The subscription e-commerce market has seen sales double in each of the last five years, the consulting firm McKinsey & Company reports. The biggest subscription-based retailers alone — Dollar Shave Club, Blue Apron, Stitch Fix and others — collectively generate nearly $3 billion a year in sales, McKinsey estimates. That has prompted legacy brands such as Proctor & Gamble, Walmart and Sephora to create their own membership plans.

For providers, “this is a fantastic way to smooth your revenue over time and have a guaranteed level of revenue coming in every month,” said Tim Derdenger, associate professor of marketing and strategy at Carnegie Mellon University’s Tepper School of Business.


The airline Swiss in October rolled out Flightpass, which offers packages of 10 one-way flights per year to and from Geneva for from 549 Swiss francs, or $570. Etihad Airlines in February became the first international carrier to adopt TravelPass, a proprietary subscription program developed by a company in Norway. Memberships are designed for frequent and business flyers and cover a period of time or a specific number of flights; Etihad hasn’t yet announced the cost, and is promoting the subscription as being as much about convenience as savings.

Other travel companies are testing the waters. United, for example, sells annual subscriptions starting at $599 for access to Economy Plus seats, when they’re available, and also has subscription deals for bags and in-flight Wi-Fi.

Uber is piloting a $24.99-a-month subscription plan in San Francisco and Chicago that provides discounts on UberX and pooled rides, Uber Eats orders, and JUMP bikes and scooters. And the National Park Service sells an $80-a-year membership ($20 for people 62 and older) that covers admission and other costs in 2,000 national parks; for context, the entrance fee for a car to Acadia National Park is $30 and for a hiker is $15.

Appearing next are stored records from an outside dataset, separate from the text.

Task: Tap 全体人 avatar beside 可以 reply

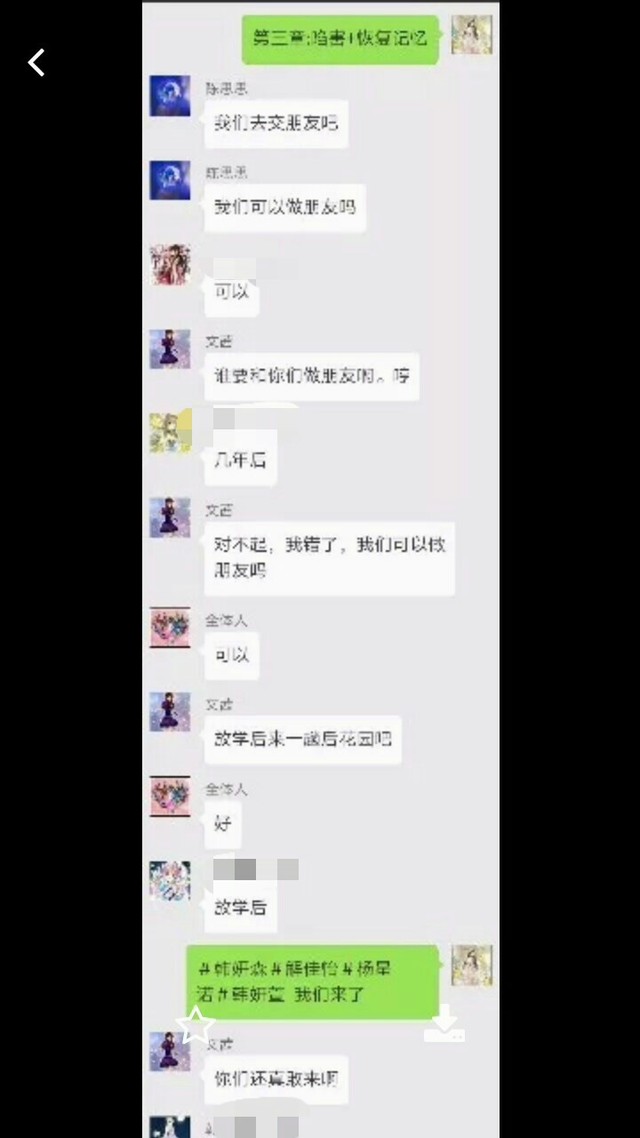Action: (x=170, y=628)
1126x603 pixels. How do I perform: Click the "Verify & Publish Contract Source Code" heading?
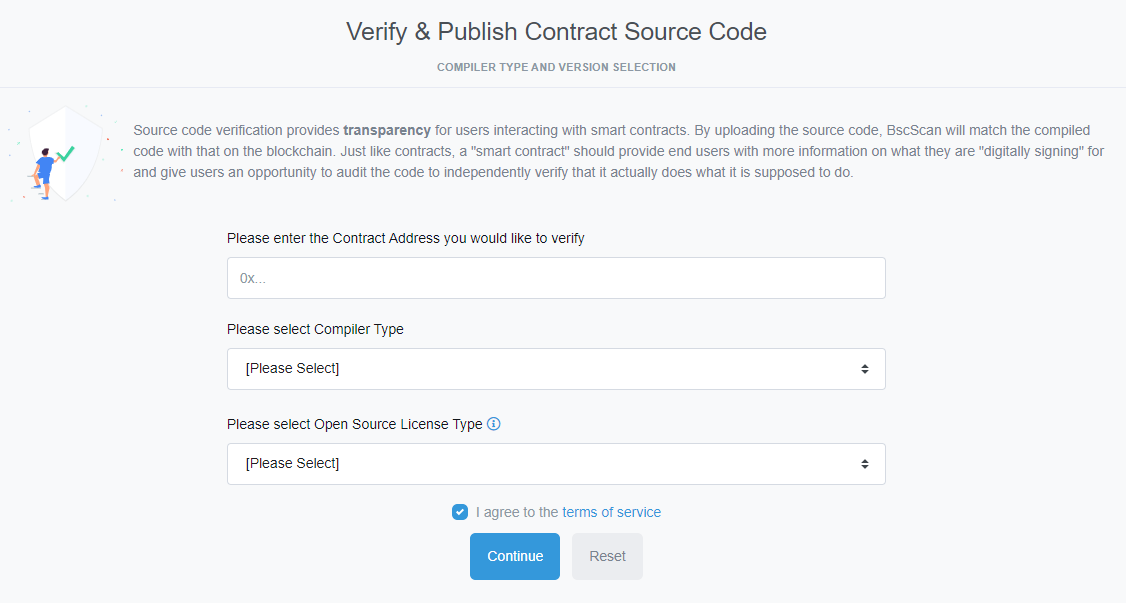click(556, 32)
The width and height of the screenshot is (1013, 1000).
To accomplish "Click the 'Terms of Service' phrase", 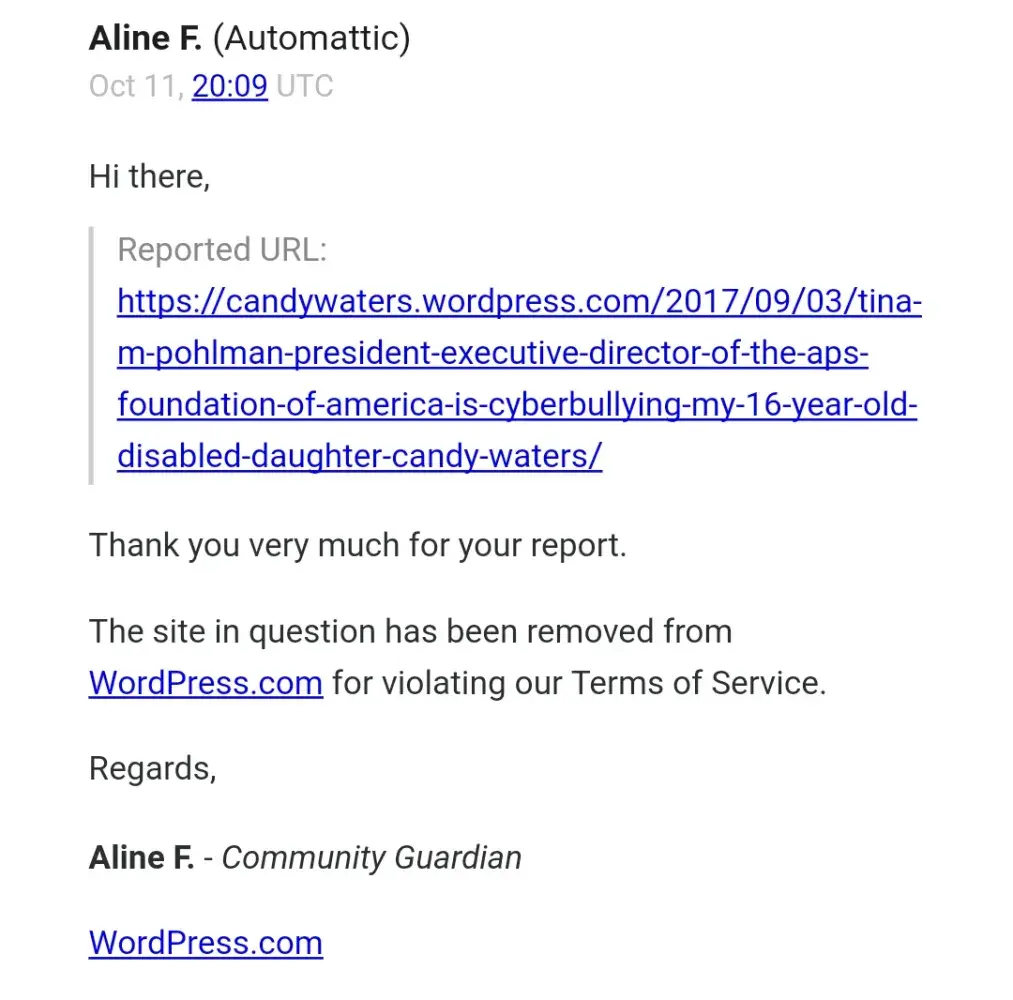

One big limitation is that people fly, stay at hotels, and go on vacation much less often than they eat, shave, or watch TV; the average person flies once every 22 months, according to the International Air Transport Association. That constrains the market for an annual subscription to an airline, for example.


Still, trend-watcher Cognizant predicts that by 2025 consumers will subscribe to “mobility packages” combining flights, hotels, and other travel services.

“Trying to establish more of a frequent engagement and encourage repeat visits is something operators are very keen to do,” said Bremmer, at Euromonitor. And a subscription plan “is going to be a way of ensuring that you have repeat visitors.”

“The question,” she said, “is whether the appetite is there from consumers.”